List every line in the rows below that contains the string "States", copying each such line in full.

'''

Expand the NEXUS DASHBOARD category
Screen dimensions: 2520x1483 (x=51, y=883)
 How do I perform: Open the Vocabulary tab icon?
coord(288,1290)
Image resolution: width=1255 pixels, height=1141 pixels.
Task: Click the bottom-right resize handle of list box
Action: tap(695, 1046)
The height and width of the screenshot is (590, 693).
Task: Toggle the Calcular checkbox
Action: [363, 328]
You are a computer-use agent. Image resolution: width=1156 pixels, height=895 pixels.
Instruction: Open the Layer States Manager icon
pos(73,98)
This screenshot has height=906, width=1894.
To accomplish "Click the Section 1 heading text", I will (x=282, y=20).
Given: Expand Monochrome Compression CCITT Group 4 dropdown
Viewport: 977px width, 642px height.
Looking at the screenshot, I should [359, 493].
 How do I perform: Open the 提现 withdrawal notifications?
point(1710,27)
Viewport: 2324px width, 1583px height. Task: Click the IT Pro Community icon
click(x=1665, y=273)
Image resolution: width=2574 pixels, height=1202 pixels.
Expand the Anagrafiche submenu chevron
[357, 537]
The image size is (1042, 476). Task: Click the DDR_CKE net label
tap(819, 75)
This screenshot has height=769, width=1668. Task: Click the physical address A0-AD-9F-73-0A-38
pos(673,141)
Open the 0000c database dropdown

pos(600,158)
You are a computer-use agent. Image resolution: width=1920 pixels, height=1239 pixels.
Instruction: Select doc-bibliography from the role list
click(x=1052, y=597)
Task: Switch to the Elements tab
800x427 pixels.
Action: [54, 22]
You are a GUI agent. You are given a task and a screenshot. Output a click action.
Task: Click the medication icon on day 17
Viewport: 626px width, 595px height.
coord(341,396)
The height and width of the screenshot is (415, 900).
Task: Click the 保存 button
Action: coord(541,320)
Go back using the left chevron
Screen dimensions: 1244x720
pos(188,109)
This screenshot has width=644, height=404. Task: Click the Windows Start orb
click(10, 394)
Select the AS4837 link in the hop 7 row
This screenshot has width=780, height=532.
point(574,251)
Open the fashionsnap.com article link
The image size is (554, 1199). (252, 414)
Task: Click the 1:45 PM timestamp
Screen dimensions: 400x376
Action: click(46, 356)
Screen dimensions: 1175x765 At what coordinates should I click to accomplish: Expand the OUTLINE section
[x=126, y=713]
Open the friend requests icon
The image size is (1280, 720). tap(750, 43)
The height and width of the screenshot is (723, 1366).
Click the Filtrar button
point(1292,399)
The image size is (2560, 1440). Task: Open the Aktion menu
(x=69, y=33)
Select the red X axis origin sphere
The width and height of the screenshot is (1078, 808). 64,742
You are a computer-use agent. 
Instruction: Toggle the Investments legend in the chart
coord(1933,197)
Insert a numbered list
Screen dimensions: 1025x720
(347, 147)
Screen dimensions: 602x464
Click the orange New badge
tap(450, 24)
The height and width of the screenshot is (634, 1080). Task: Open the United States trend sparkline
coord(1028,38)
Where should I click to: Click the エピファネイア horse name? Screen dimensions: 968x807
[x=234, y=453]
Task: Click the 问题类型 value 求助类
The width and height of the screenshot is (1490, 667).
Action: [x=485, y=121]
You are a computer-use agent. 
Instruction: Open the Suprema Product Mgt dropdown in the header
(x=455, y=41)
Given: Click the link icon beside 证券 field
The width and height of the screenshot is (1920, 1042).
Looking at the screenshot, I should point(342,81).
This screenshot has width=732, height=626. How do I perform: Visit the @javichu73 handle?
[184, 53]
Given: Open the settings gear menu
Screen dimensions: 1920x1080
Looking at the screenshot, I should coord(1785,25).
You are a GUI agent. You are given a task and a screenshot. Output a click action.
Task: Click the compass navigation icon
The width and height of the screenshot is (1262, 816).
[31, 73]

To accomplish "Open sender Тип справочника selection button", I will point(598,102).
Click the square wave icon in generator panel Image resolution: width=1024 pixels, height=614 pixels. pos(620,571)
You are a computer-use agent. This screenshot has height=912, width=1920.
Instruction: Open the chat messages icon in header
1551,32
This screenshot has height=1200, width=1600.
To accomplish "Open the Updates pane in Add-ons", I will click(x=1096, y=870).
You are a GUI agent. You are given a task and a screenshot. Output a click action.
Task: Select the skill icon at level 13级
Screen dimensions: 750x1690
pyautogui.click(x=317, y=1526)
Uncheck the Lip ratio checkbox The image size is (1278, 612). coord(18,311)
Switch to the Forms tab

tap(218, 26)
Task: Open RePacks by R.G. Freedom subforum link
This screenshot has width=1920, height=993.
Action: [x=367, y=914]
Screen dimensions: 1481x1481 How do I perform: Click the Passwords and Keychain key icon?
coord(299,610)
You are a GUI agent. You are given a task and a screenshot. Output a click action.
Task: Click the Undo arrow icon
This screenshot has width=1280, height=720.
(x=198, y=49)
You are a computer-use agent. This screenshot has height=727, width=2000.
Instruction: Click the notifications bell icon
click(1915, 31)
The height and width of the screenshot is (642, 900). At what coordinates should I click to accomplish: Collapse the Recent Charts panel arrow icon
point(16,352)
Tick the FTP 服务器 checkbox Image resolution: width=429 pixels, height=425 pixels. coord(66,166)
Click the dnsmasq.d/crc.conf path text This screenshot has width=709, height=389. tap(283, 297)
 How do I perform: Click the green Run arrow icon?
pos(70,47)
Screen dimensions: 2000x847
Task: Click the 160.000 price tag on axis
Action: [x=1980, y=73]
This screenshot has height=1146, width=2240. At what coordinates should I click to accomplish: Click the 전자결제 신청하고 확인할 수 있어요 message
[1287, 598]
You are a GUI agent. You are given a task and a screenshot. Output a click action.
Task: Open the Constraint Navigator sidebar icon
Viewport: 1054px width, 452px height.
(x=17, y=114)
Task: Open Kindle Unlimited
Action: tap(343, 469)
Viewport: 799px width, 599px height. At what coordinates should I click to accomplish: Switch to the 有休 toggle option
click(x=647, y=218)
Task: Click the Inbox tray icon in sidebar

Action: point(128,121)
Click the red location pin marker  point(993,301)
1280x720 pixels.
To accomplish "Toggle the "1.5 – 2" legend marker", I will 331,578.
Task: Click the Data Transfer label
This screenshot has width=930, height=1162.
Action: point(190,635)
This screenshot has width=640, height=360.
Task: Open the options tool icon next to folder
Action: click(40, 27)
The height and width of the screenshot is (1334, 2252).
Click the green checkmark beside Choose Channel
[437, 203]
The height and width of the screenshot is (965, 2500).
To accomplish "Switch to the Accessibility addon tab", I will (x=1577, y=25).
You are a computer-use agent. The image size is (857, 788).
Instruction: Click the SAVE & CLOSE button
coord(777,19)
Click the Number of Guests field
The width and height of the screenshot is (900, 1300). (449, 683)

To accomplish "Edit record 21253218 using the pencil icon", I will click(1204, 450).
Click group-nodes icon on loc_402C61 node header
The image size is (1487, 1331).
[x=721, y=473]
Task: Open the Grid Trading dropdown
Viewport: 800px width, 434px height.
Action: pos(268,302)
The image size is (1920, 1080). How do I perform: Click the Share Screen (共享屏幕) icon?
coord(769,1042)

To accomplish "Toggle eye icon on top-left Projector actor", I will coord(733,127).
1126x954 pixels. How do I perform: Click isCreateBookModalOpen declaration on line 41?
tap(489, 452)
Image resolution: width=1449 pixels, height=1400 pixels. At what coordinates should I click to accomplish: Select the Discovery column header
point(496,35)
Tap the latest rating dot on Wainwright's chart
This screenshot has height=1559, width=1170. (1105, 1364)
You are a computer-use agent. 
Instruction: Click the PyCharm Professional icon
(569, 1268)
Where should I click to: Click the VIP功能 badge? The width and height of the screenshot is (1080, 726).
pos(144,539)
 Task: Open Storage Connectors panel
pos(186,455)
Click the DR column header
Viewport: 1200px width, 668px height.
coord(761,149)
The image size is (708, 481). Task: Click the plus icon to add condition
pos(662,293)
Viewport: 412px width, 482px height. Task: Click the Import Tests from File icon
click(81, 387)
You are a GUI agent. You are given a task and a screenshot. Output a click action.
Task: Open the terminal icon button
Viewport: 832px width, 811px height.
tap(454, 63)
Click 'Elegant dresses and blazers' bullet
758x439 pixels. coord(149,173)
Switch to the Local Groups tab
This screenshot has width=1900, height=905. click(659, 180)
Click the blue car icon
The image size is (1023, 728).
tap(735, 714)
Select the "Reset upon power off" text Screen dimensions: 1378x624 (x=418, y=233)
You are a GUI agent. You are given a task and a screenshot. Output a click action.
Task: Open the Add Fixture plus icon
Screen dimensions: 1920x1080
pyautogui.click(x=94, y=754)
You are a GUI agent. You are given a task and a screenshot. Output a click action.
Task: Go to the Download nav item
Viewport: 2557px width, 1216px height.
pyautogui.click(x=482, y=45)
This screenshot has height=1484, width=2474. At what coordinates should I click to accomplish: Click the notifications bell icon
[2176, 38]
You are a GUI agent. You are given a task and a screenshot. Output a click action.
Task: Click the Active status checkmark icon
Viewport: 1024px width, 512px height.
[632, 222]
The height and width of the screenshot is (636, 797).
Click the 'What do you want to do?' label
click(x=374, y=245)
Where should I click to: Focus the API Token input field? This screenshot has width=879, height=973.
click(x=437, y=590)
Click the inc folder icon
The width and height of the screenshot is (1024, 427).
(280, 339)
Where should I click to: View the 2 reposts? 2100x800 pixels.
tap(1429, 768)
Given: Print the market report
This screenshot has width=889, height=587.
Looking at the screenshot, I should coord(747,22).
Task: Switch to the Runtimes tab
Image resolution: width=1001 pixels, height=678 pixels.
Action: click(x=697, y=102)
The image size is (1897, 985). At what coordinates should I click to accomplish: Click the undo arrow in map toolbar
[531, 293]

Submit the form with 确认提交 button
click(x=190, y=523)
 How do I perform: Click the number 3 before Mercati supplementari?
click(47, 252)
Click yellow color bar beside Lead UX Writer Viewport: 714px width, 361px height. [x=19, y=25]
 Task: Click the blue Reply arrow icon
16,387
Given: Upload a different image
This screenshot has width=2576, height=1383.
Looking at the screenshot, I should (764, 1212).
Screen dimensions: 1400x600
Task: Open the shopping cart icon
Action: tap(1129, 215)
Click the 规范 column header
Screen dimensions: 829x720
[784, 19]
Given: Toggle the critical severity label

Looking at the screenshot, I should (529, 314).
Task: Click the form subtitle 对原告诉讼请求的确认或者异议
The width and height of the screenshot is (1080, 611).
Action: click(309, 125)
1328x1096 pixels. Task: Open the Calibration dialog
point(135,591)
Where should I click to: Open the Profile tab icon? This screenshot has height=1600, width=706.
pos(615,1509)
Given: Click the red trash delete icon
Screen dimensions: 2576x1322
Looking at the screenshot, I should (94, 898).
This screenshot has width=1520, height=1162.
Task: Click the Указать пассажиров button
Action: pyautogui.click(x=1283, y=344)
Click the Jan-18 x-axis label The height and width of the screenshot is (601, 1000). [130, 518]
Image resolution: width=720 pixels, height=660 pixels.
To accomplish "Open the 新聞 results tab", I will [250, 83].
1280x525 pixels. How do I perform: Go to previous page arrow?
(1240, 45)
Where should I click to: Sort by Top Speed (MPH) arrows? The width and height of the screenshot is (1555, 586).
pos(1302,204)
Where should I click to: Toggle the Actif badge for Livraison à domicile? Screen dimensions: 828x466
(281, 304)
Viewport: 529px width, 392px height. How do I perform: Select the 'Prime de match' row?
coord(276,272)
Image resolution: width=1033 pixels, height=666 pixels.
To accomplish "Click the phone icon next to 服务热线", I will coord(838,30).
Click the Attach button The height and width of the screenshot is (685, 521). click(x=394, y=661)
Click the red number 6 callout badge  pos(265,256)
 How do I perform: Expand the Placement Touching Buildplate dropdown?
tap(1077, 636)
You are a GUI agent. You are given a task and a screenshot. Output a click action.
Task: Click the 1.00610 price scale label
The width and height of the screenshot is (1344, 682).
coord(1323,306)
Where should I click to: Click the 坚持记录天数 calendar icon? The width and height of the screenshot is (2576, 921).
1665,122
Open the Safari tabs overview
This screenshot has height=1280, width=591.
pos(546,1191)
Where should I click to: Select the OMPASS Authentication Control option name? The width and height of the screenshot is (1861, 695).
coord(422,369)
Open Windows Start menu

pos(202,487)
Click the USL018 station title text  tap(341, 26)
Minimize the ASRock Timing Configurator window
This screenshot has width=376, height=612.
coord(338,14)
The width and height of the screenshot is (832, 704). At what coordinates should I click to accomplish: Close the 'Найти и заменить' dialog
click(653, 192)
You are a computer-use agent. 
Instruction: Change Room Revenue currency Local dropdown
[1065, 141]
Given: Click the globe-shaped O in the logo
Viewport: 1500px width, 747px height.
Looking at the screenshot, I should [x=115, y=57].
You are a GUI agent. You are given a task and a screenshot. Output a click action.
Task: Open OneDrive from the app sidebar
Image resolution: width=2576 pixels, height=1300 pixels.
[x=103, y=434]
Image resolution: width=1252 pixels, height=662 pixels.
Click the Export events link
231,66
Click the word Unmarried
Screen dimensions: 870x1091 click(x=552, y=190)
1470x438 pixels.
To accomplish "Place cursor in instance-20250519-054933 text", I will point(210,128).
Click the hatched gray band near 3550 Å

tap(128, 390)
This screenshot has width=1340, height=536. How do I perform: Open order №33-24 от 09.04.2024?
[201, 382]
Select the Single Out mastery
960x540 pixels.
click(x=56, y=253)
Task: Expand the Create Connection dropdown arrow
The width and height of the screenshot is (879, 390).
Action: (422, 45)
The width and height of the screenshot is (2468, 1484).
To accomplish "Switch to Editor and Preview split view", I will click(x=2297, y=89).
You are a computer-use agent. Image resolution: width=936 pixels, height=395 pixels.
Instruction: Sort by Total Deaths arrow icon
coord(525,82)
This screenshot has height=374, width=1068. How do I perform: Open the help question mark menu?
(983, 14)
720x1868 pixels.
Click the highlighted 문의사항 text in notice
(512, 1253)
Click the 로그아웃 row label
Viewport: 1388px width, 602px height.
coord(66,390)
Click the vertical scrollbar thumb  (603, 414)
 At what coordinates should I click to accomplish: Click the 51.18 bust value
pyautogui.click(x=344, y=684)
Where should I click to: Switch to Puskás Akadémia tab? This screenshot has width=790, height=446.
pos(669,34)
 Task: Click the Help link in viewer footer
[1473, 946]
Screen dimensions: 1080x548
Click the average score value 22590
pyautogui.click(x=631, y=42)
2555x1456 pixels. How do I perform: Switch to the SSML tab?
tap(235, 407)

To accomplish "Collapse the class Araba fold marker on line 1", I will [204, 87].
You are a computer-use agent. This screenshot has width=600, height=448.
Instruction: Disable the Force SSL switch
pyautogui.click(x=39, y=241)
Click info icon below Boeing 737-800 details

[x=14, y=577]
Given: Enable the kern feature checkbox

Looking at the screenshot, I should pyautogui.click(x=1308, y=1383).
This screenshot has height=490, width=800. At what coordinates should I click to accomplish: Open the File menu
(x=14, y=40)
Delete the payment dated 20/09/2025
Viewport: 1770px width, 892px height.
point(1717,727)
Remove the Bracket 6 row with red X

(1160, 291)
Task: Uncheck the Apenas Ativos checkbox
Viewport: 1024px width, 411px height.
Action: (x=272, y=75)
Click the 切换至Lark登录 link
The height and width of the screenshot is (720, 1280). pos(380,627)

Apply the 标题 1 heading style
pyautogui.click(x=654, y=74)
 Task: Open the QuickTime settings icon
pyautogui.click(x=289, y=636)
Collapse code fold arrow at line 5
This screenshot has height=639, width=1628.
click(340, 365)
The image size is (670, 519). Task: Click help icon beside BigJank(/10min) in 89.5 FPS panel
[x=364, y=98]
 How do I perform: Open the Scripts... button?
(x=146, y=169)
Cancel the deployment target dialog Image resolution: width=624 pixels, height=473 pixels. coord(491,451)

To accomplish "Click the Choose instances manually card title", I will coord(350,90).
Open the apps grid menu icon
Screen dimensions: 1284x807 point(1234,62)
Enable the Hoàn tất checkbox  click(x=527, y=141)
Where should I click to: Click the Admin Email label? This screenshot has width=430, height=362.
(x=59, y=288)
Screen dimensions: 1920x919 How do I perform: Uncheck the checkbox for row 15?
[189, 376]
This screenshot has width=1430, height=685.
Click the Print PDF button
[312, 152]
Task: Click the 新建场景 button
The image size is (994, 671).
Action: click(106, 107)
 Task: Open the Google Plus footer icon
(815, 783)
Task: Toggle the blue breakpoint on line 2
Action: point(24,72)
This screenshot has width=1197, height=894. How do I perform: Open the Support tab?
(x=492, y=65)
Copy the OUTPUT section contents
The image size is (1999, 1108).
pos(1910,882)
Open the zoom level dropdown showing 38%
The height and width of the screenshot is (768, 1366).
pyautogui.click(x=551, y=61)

'''

> _SOLUTION TO THE EXERCISE_
Instruction: Open the Layer States Manager icon
The height and width of the screenshot is (634, 1080). Task: Open the United States trend sparkline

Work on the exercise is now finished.